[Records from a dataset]
========

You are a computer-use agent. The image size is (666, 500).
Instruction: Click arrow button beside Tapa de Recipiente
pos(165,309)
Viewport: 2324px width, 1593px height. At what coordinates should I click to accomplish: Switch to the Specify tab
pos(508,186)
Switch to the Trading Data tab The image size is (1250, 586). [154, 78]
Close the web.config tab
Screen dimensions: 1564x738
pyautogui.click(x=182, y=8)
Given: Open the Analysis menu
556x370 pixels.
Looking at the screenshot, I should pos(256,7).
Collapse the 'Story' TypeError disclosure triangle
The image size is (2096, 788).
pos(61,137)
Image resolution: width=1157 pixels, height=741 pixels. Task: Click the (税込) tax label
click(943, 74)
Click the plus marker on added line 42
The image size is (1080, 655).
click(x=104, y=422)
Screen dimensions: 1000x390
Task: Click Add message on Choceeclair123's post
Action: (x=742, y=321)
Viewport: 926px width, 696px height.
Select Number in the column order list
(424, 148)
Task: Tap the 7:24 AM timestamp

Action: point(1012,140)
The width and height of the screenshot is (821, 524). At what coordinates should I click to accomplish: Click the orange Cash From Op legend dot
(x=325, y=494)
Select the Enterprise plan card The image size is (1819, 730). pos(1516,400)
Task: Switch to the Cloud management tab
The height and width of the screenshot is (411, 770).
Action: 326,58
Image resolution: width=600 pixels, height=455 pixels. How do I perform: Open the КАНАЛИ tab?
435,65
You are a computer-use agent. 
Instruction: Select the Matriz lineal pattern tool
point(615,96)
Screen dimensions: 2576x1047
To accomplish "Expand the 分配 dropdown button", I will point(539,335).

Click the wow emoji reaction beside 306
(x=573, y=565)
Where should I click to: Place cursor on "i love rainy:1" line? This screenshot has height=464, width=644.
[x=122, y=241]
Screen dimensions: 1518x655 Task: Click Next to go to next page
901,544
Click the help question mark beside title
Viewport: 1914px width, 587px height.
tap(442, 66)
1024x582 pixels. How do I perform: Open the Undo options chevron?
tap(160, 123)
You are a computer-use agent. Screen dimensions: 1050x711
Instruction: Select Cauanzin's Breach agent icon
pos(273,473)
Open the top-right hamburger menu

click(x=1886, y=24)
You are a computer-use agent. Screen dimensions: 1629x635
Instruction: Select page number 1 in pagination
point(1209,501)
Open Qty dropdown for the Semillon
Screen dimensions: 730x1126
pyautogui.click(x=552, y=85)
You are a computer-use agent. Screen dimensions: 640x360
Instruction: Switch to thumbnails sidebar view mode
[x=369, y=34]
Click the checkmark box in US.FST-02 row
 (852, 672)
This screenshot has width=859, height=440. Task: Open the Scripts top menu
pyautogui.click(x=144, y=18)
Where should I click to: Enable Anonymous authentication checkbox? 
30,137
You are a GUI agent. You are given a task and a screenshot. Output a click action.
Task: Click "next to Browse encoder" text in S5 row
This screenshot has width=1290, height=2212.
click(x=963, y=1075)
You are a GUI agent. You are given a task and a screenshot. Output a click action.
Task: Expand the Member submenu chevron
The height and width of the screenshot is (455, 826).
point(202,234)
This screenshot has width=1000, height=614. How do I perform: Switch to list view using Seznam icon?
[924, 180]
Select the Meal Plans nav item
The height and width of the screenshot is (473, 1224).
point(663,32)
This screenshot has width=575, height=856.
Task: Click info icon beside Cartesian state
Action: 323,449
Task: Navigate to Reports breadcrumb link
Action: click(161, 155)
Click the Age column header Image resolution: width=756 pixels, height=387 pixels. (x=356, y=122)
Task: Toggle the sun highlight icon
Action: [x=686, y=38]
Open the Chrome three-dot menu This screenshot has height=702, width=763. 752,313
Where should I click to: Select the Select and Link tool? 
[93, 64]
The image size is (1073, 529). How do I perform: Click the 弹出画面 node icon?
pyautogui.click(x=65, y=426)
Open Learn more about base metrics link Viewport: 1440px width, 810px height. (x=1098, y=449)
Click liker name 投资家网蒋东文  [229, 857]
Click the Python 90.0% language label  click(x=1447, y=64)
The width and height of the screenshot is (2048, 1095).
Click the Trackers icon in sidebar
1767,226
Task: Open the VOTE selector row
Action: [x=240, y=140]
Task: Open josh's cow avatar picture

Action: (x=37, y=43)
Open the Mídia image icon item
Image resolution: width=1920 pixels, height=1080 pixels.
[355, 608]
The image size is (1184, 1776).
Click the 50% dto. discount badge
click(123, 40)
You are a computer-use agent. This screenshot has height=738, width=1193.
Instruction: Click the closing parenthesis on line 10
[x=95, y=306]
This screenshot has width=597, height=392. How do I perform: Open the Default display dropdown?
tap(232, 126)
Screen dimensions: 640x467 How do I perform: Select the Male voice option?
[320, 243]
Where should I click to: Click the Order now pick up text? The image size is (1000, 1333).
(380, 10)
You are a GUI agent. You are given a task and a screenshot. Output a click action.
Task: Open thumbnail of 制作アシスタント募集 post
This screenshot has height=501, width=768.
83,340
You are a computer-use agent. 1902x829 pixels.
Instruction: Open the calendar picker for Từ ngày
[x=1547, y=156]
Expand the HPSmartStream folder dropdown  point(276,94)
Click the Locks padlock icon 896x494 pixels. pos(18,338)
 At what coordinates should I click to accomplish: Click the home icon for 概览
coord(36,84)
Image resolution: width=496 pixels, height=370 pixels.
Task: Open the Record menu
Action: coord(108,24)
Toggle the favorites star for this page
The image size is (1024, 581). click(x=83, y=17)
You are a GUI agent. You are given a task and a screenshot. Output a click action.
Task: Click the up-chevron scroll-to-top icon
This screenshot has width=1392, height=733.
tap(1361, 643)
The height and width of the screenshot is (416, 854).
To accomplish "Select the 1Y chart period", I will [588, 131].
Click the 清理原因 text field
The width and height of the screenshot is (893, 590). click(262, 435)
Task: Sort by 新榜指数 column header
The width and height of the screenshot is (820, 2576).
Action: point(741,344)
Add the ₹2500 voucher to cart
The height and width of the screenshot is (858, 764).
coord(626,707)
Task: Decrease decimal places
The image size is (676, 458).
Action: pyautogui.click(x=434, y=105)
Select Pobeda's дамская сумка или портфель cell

========

**INSTRUCTIONS FOR THE TASK:** In the records above, find the line containing "Close the web.config tab" and restate word for word every line from the first through that one.

**SOLUTION:**
You are a computer-use agent. The image size is (666, 500).
Instruction: Click arrow button beside Tapa de Recipiente
pos(165,309)
Viewport: 2324px width, 1593px height. At what coordinates should I click to accomplish: Switch to the Specify tab
pos(508,186)
Switch to the Trading Data tab The image size is (1250, 586). [154, 78]
Close the web.config tab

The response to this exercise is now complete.